В открытое море
Обычное февральское утро. Над океаном идет снег.
Годзилла спускается на пляж ровно в пять утра. До сегодняшнего дня он старательно прятался от людских глаз. Компьютер, который теперь осматривают полицейские, он выключил прямо перед тем, как выйти из дому.
Он направляется к воде. Сначала идет вдоль стены набережной, потом останавливается и пристально вглядывается в океан. Потом поворачивает от бетонной стены и начинает медленно идти вперед. Вода покрывает ему лодыжки, потом доходит ему до бедер, потом до пояса, а когда покрывает плечи — он начинает плыть.
Годзилла плывет не оборачиваясь. Он не вернется.
Я стою и смотрю на него, но он об этом даже не подозревает.

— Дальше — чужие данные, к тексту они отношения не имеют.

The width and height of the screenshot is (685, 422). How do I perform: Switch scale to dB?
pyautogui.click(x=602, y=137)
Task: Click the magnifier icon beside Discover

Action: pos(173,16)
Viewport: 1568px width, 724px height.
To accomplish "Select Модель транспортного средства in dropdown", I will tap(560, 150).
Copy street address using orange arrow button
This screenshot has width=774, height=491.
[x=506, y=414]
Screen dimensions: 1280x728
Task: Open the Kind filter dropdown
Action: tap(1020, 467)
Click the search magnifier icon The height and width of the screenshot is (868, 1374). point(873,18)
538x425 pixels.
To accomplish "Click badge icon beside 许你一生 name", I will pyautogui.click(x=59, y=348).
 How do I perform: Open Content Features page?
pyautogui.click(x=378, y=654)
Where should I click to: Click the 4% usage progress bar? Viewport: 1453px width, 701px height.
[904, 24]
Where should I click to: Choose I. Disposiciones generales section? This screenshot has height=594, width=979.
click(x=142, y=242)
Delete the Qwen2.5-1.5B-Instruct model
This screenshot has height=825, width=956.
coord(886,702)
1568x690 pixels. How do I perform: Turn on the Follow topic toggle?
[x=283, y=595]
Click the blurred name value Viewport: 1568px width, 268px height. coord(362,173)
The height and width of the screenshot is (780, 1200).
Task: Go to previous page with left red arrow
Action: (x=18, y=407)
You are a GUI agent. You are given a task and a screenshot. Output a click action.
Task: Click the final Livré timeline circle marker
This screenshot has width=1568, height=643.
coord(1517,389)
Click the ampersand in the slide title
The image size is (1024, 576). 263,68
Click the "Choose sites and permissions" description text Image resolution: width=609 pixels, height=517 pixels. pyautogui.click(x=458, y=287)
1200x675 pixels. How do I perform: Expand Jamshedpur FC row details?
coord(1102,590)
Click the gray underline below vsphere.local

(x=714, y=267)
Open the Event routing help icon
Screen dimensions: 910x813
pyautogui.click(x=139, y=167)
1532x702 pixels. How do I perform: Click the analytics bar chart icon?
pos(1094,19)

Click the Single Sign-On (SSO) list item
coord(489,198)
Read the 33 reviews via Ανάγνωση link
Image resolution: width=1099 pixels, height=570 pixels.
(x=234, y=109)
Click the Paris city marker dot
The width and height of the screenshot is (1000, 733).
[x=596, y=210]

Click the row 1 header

Я слишком поздно догадался. В любом случае, он уже слишком далеко для того, чтобы кто-то сумел его остановить. Я сам не в силах даже закричать.
Вода ледяная. Каждая волна пахнет смертью. Я вижу, как он медленно, но верно уплывает в открытое море. Он удаляется, правда, пока волны щадят его. Он остается неприкосновенным. Вот он перестал плыть, он позволяет волнам нести себя в открытое море. Течение очень сильное.
Годзиллу уносит в океан.
Я хочу, я всегда хотел жить — он же родился как будто специально для того, чтобы умереть. Но разница между нами сейчас не велика — страх размывает границы жизни и смерти: в трехградусной соленой воде, попадающей в рот, разъедающей раны, при усиленном ветре, на исходе ночи, которая сама по себе нелегкое время, в гуще гигантских водоворотов — смертельно раненный монстр, и он все еще борется за жизнь.
Я не успею его спасти. На пляже нет никого, на океанской набережной нет машин. Пока я сбегаю в дом за полицией — все будет кончено. Мобильный я как назло в это утро не взял с собой.
Вот Годзилла выбился из сил. Он захлебывается. Сейчас его легкие жжет как огнем. Вот волна накрывает его с головой. Теперь другая. Он барахтается, точно пьяный, словно он сошел с ума, и невозможно понять: не то он это от радости, не то от горя.
Каждая волна, которая отдаляет его от берега, возвращает меня к реальности. Я медленно, но верно прихожу в себя.
Мне видно, как все дальше и дальше, все реже и реже мелькает его пляшущий на гребне очередной волны хрупкий силуэт — как что-то отдельное, уже ничем не связанное со мной… Скоро первые лучи нового рассвета озарят горизонт — это будет тусклый, мертвенно-бледный свет, пропитанный горечью. А Годзилла… Он так и останется неприкосновенным.
Я думаю о Японии: о гигантских небоскребах, которые рушатся, о людях, которые разбегаются врассыпную, и о тех людях, которые любят друг друга. О времени, которое безвозвратно и так нелепо проходит. Думаю о тупиках, о маленьких переодетых чудовищах, о больничных дверях, которые открываются в обе стороны и хлопают на ходу. Я думаю об оглушительном взрыве, о той волне, что окажется сильнее и выше всех предыдущих. Едва последняя мысль приходит мне в голову, как я вижу вдали эту самую волну — вижу, как она накрывает моего годзиллозавра, а потом (или мне это только кажется?) я теряю сознание.